防衛力強化の名の下に学問の独立性が損なわれ、学術界への過度な介入につながる恐れがある。軍民両用で利用可能な技術研究の推進には慎重な議論が必要だ。
政府は、民間が持つ最先端技術の安全保障分野への転用を進めるため、2024年度にも防衛装備庁に新たな研究機関を創設する考えを示している。
無人機や人工知能(AI)、量子といった大学や企業が取り組む研究を基礎段階から把握し、資金面などを支援することで防衛力強化につなげるのが狙いだ。
新たな研究機関の創設は、学問と軍事の結びつきを強める大きな転換点になりうるだけに、注視しなければならない。
日本学術会議は、科学者が戦争目的の研究に従事した過去の反省を踏まえ、軍事に関わる研究とは距離を置いてきた。
これに対し、岸田文雄首相は防衛力強化に関する有識者会議で、「官民の研究開発などでの縦割りを打破する」と強調する。

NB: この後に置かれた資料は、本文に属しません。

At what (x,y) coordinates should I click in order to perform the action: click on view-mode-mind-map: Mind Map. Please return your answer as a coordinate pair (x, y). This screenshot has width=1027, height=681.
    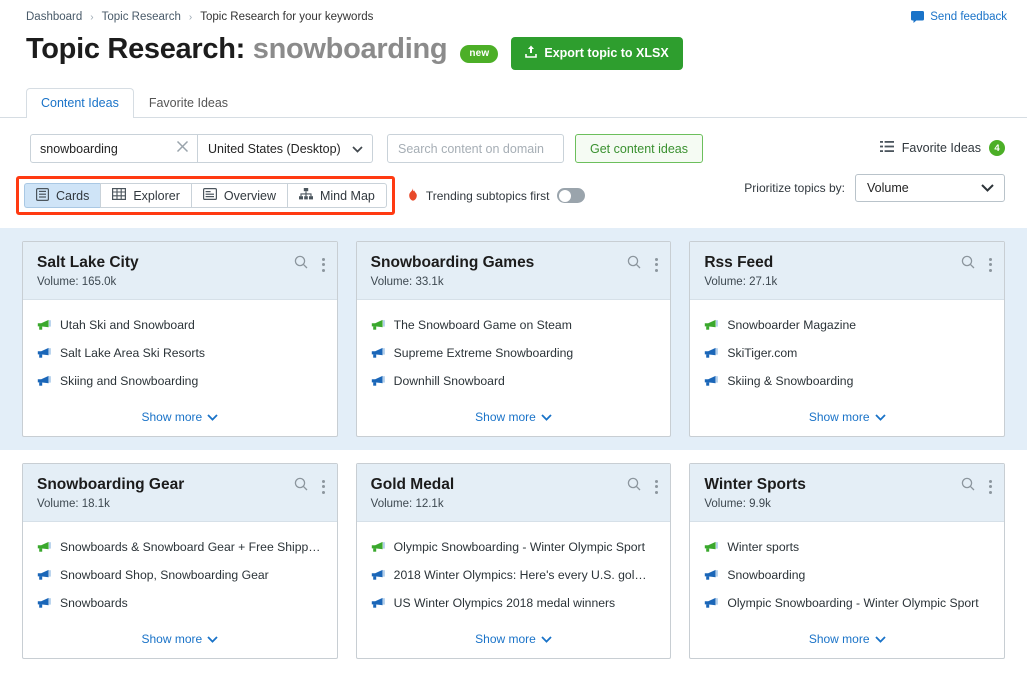
    Looking at the image, I should click on (336, 196).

政府が民間の先端技術導入を急ぐ背景には、各国の兵器や通信技術の高度化に対し、国主導の研究開発だけでは限界があるとの焦りがあるからだ。隣国の中国や北朝鮮、ロシアの軍事的脅威が増していることも要因だろう。
だが政府側の関与が広がることには懸念も募る。
防衛装備庁は15年度に「安全保障技術研究推進制度」を始めた。軍事技術に応用可能な基礎研究に費用を助成する仕組みで、予算規模は毎年度100億円に上る。
資金不足に悩む大学や民間企業にとっては魅力だ。一方で学術会議は17年に「政府による介入が著しく、問題が多い」との声明を出していた。
ただ、学術会議側も揺らいでいる。今年7月には、軍民両面で利用可能な技術の研究を事実上、容認する見解を公表した。「時代に即して洗練させた」と説明する。
衛星利用測位システム(GPS)や無人機など、最近の技術研究は軍民の線引きが難しくなっている現実がある。
学術会議に対しては、菅義偉前首相が20年9月に新会員候補の任命を拒否するなど、政府の圧力が強まっている。
政府は6日、学術会議の組織形態見直しに関し、会員選考に第三者を関与させることなどを盛り込んだ方針を公表した。
第三者の関与の度合いによっては、学術会議の独立性を損ないかねず、慎重であるべきだ。
学術会議関係者は、政府が進める軍事への技術転用について「研究の自由と成果の公開が担保される仕組みが必要だ」と指摘する。
政治の力で研究者が軍事貢献に突き動かされるようなことがあってはならない。政府は研究者の懸念にしっかり耳を傾け、議論を重ねていくことが欠かせない。